Brief> Retype the entries exactly. Include every line.

Saved entries:
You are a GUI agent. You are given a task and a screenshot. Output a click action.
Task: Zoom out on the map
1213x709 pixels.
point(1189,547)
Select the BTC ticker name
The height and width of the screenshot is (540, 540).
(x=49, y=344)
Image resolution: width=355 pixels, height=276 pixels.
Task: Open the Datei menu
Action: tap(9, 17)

Task result>
You are a GUI agent. You are given a task and a screenshot. Output a click action.
Task: Zoom out on the map
1213x709 pixels.
point(1189,547)
Select the BTC ticker name
The height and width of the screenshot is (540, 540).
(x=49, y=344)
Image resolution: width=355 pixels, height=276 pixels.
Task: Open the Datei menu
Action: tap(9, 17)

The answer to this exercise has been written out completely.